It’s really hard to imagine now a world before 24-hour news, continually and constantly accessible in a never-ending stream of on-the-spot, up-to-the-minute reports. What, then, would it be like to have no news summaries on the quarter-hour, no ‘live’ bulletins, no way of knowing what’s going on at this very moment in Kathmandu, Kabul or Khartoum? In his new three-part series for the World Service, War and Words (Sundays), Jonathan Dimbleby looks back to the late 1920s, when the fledgling BBC was not allowed to broadcast any news item until it had first appeared in print. Newspapers reigned supreme when it came to reliable and up-to-date reportage. The Corporation had no specialist news team, no foreign correspondents, no ‘embedded’ reporters in war zones (the Spanish Civil War changed all that). It relied for its copy on independent news-gathering agencies such as Reuters and the Press Association and, at the end of every bulletin, the BBC announcer had to state that the information just broadcast was the copyright of Reuters, etc.
American radio was way ahead of Auntie in realising the potential of news to capture the attention and hold on to audiences, and also of radio to provide something print never could: eyewitness accounts of events as they happen (although at first these news reports could not be ‘live’ because the technology was not yet capable of broadcasting away from the studio). We heard an extraordinary clip from a Chicago radio station, ‘the prairie farmer station’, dated 6 May 1937.
A reporter, Herbert Morrison, had been sent out with an engineer (who ‘cut’ the recording for later broadcast) to Lakehurst, New Jersey, to watch the arrival of the first airship of the season to cross the Atlantic. A routine assignment, thought Morrison. The journey had been done many times. But on this occasion the airship was the Hindenburg and after a few minutes of tedious comments about the massive silver-grey balloon appearing in an equally grey sky, Morrison suddenly screams, ‘It’s burst into flames.’
If you thought our own times are prone to a level of emotional expression never before heard or seen, this clip might surprise you. Morrison just falls apart on air. ‘It’s falling and crashing,’ he continues. ‘It’s smoke and flames now... Ahhh. Ohhh. It’s ...it’s ...I can’t talk, ladies and gentlemen. I’m sorry. Honestly,’ he gulps. ‘I can hardly breathe...’
In contrast to the visceral drama of that moment, and the amateurish recording, The Inquiry, also on the World Service (Tuesday), gave us another kind of radio experience: heavily manicured, complete with atmosphere-building background music and a rigorous four-part format. The subject under scrutiny was ‘Should Anyone Ever Talk to IS?’ so I kept on listening despite the slightly irritating slickness of the presentation (interestingly, the programme credits, unusually, list not just a producer but an editor also).

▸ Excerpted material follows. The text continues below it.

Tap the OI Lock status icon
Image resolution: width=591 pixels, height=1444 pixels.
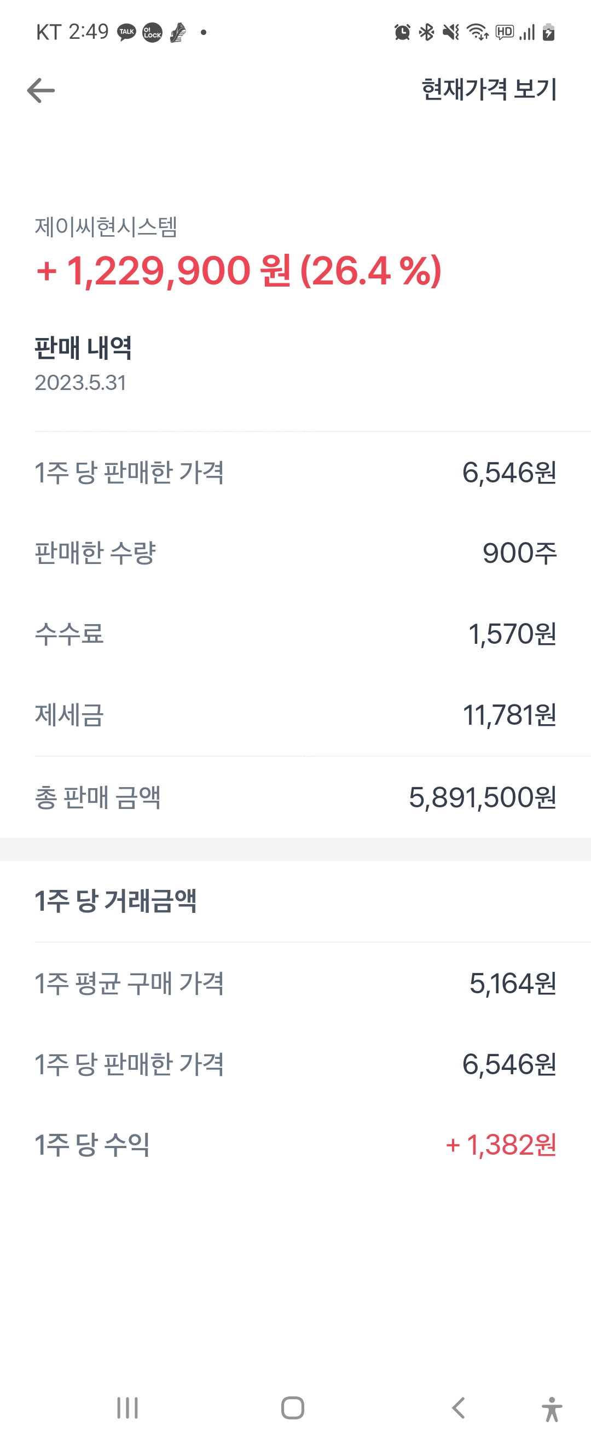point(152,32)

The presenter Helena Merriman talked to four experts: Jonathan Powell, the former adviser to Tony Blair and chief negotiator in Northern Ireland; Qais Qasim, an Iraqi journalist who still lives in Baghdad, in spite of his family being injured in a suicide attack; Mina al-Oraibi, the assistant editor of a London-based Arabic newspaper who has family living in IS-occupied Mosul; and Michael Semple, who has worked in Afghanistan for more than two decades and is known for his fluent Dari, long beard and habit of wearing the traditional garb of a Pashtun leader.
Powell said the question of whether to talk to terrorists or not could only depend on whether the group has political support, and if it does then you have no choice but to talk. This applied in Northern Ireland, he said, because the IRA could rely on one third of the Catholic vote. To talk might be ‘distasteful’, he said, but it was ‘inevitable’. But does IS have political support in those areas where it has taken control? That’s not so easy to find out.
Only Semple was given the advantage of being allowed to speak without any intrusive music, which gave his words an authority because they appeared unmediated and straight from the heart. He warned that his experience has taught him we are ‘in a long game here’, which requires ‘a different kind of conversation’. There is no way that politicians or diplomats could speak to IS in any meaningful way. But it might well be possible to have some kind of dialogue, a conversation of sorts, if the focus is on humanitarian issues rather than military or political outcomes.
He knows from his years in Afghanistan that this can work. Talks were begun with businessmen and traders, those who were trying to carry on as normal in spite of the violence. There were surprising outcomes. No great peace settlement was achieved but instead an environment that was ‘somewhat less dangerous’ for civilians, in which fewer innocent bystanders were killed and injured. A mass vaccination programme for children was implemented against polio. There was ‘a very significant change in behaviour’, Semple said, ‘but because it was about avoiding something it does not make the headlines’, it slips out of the news.